Lauren offered to take me the market to get souvenoirs for my family, so I jumped on the opportunity and had an amazing time. We ended up taking a taxi bus which was only 200 RWF(~ 30 cents USD) each way.

By the time I got back to the hotel, it was time for dinner. We decided to go to Lalibela, an Ethiopian buffet, where we met Ken and Alline. The walk to and from the restaurant was 8.6 km, so I definitely got a great workout!



Wednesday, July 23, 2014

Visit to CMU ICT Center of Excellence in Rwanda

We were greeted upon arrival by Dr. Hedda R. Schmidtke, head of the CMU ICT Center of Excellence in Rwanda (CMU-R). She explained that CMU-R opened in 2012 and currently offers two graduate degree programs: Masters of Science in Information Technology and Master of Science in Electrical and Computer Engineering.  On this particular morning, the Center was buzzing with excitement as they were preparing for their first commencement to take place the next day.  Dr. Schmidtke also presented her vision for a Mobility Research Center for Africa.  A new focus for the ICT Center, this program will leverage the on-going investment that the Rwandan government is putting into networking infrastructure throughout the country.  We in turn shared with Dr. Schmidtke the vision of TechKobwa for building capacity in Rwanda by inspiring girls to explore opportunities in ICT.


Settling into Kigali

The TechKobwa team from the US arrived over the course of two days.  The team included Louise Hemond-Wilson and Celest Metuassalol from IBM; Laurie Dillon, Blair Fleet, James Holly Jr, and Emily Wilson from MSU; and Anna Jarman from Carlton College.

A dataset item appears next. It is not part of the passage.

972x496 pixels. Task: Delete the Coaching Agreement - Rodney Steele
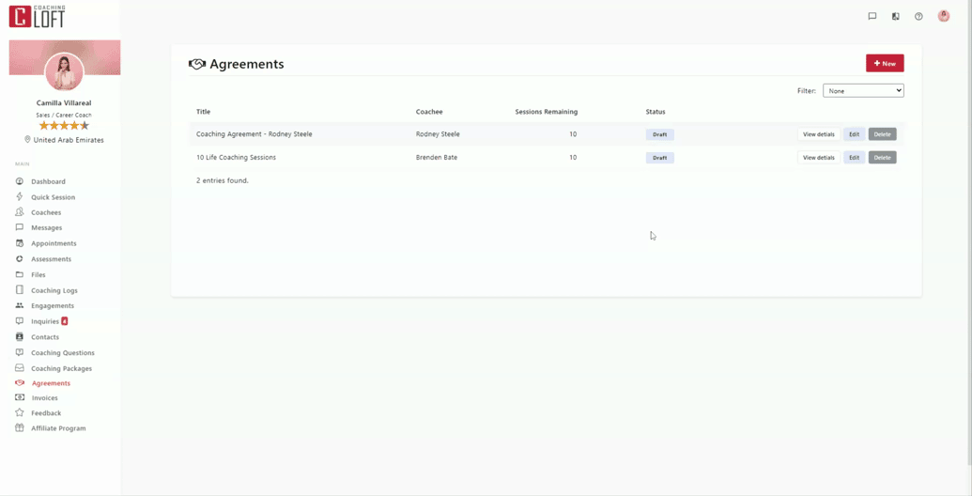pos(882,134)
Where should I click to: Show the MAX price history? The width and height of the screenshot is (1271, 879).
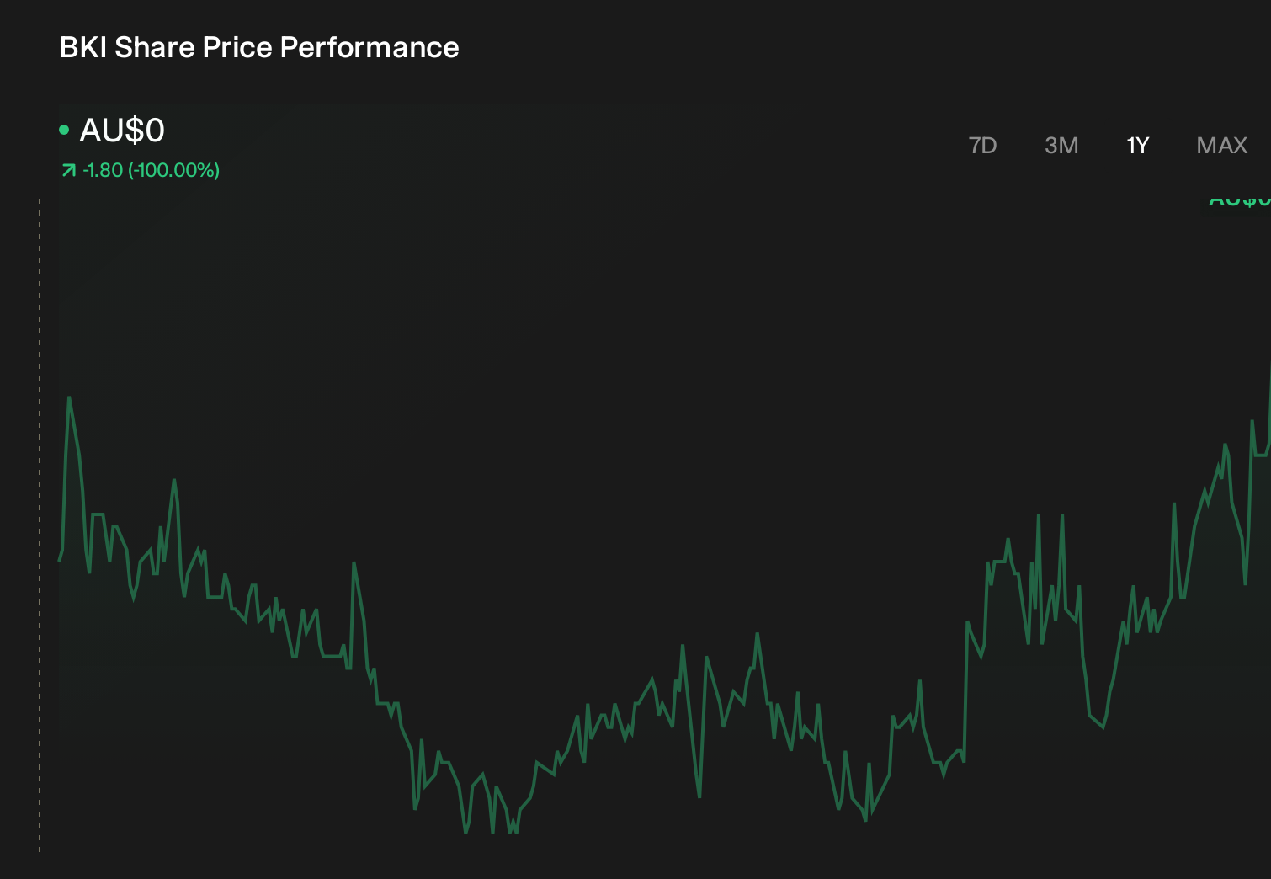click(1221, 146)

All were greeted by drivers from the Park View Apart-Hotel.  On Tuesday night, with all of us assembled, we enjoyed a late meal in the hotel restaurant.  This experience provided us our first lesson about life in Kigali: things move a bit more slowly than we are accustomed to.  But the food and staff were great.   And the delay kept those of us who just arrived awake until a respectable hour, after which we collapsed for a well-deserved night's sleep.

The next morning, we found that we had landed in a lovely location.  We also met a very friendly staff as we gathered for the drive to our first appointment: Carnegie Mellon University's ICT Center of Excellence in Rwanda.